[TASK TO CARRY OUT]
This exercise asks for an exact copy of the lines from the one containing "This screenshot has width=984, height=724." through the final line of the material, with pictures omitted.

[PROVIDED RECORDS]
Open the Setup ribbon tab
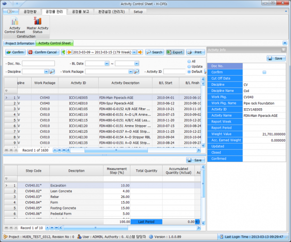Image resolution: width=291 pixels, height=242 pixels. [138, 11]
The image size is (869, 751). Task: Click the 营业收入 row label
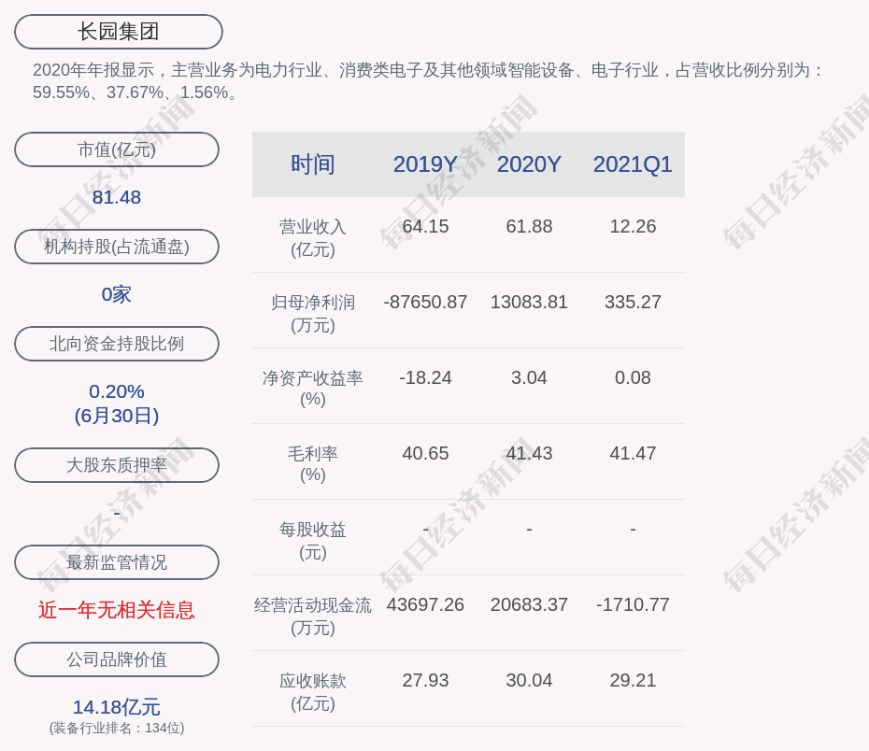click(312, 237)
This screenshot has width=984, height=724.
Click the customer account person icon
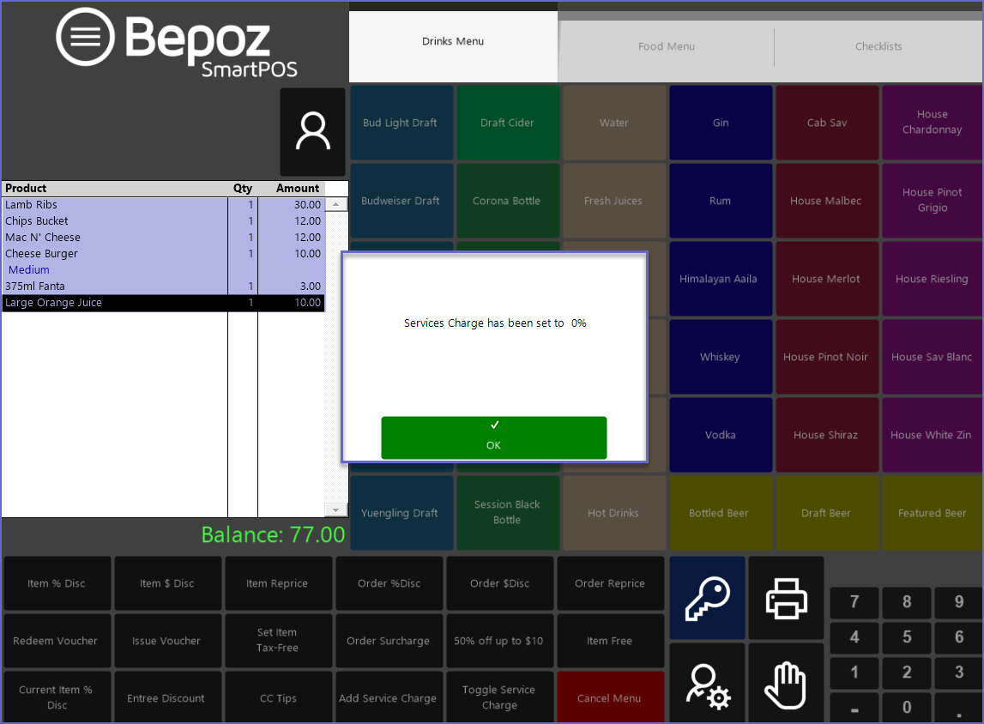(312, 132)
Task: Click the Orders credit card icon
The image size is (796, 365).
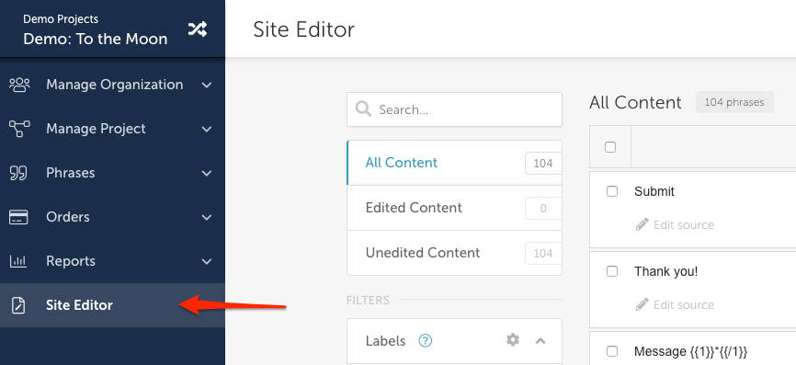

[ANSWER SECTION]
This screenshot has width=984, height=724.
Click the customer account person icon
(312, 132)
Task: Click the Orders credit card icon
The image size is (796, 365).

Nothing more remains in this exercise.